Solving Eq. (3) gives

$$\begin{aligned} \int\limits_{s} {\frac{{\delta_{y} }}{{\delta_{z1} + \delta_{z2} }}\cos (\alpha + \beta )\tan \phi {\text{d}}s} = \int\limits_{s} {\frac{{\delta_{y} }}{{\delta_{z1} + \delta_{z2} }}\tan \varphi {\text{d}}s} + \hfill \\ \int\limits_{s} {\{ gh_{s} \cos \alpha + \frac{{\delta_{y} }}{{\delta_{z1} + \delta_{z2} }}\sin (\alpha + \beta )\} \tan \varphi {\text{d}}s} + \int\limits_{s} {gh_{s} \sin \alpha {\text{d}}s,} \hfill \\ \end{aligned}$$

(7)

where g is the gravitational acceleration, $\delta_{\text{z1}}$ is the top normal stress as shown in Figure 5, $\delta_{\text{z2}}$ is the bottom normal stress, $\delta_{\text{y}}$ is the lateral normal stress, h is the height of the auger groove as shown in Figure 5, and ds is the infinitesimal length along the helix of the auger.

To simplify the modeling process, the drill-soil interaction model is developed in the critical state.

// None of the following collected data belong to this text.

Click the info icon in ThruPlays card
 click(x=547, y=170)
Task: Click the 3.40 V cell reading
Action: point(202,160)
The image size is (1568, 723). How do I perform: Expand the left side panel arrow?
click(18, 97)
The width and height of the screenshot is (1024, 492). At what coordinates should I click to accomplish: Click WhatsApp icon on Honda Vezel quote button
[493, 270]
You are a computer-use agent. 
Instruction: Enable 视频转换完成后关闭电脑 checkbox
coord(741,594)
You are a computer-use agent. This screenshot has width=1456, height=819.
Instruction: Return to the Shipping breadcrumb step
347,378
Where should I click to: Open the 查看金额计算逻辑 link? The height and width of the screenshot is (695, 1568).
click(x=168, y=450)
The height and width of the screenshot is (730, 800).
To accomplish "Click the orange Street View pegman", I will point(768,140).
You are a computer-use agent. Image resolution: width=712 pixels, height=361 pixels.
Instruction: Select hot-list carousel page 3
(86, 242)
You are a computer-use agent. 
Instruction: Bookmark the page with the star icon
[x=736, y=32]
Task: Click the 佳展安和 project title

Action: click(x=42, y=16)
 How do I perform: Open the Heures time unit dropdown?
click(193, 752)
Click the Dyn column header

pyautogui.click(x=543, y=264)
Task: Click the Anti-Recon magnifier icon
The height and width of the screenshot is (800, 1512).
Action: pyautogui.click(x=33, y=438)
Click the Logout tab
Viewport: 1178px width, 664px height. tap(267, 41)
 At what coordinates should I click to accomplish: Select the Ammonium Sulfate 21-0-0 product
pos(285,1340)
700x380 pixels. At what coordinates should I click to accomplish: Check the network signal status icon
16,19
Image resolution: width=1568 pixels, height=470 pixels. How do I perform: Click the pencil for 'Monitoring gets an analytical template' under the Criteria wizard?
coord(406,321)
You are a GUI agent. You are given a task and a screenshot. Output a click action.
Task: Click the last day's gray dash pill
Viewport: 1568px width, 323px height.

According to Eqs. (2), (4), and (7), the conveyance analysis flowchart is shown in Figure 6: (1) using the parameters of the drill tool (as listed in Table 1), drilling parameters, and the shear strength of the simulant as inputs, calculate Q_p, (2) assign the initial value of ρ_d, and then calculate Q_e, (3) search the appropriate value of the ρ_d until Eq. (7) is satisfied, and (4) calculate the conveyance load according to Eq. (7).

Table 1 Parameters of the drill tool

Full size table

The calculated results reveal a trend of higher cuttings conveyance density for higher ratio of penetrating speed to rotary speed (RPS), as shown in Figure 7. The VCP increases with the penetrating speed; and the VCCC is proportional to the rotary speed. As the VCP remains unchanged, the effective conveying speed decreases with the rotary speed. To balance the VCP and keep the healthy drilling, the conveying density and $\beta$ increase to keep the VCCC constant. When the RPS remains unchanged, the increase in the VCP is proportional to the increase in the VCCC, resulting in unchanged conveying density. Therefore, the conveying density is determined by the RPS according to the conveying analysis.

Figure 8 shows the relation between the conveying load and the drilling parameters. As the RPS increases, the higher conveying density leads to the increase of the friction between the chips and in situ simulant, resulting in the increase of the conveying load. According to the mechanical analysis of the conveying action depicted in Figure 4, the auger withstands tension. Previous experiments indicated that the drill tool withstands pressure rather than tension. Moreover, the rotary torque of the calculated results is normally of 1.4–2.2 N·mm, which is three orders smaller than the order of the experimental results (0.1–1 N·m). Therefore, the conveying load is not the main drilling load during simulant drilling and coring. To predict the drilling load, the next section involves the division of the drill-simulant interaction into four parts, and subsequently, analyzing the drilling load in each part.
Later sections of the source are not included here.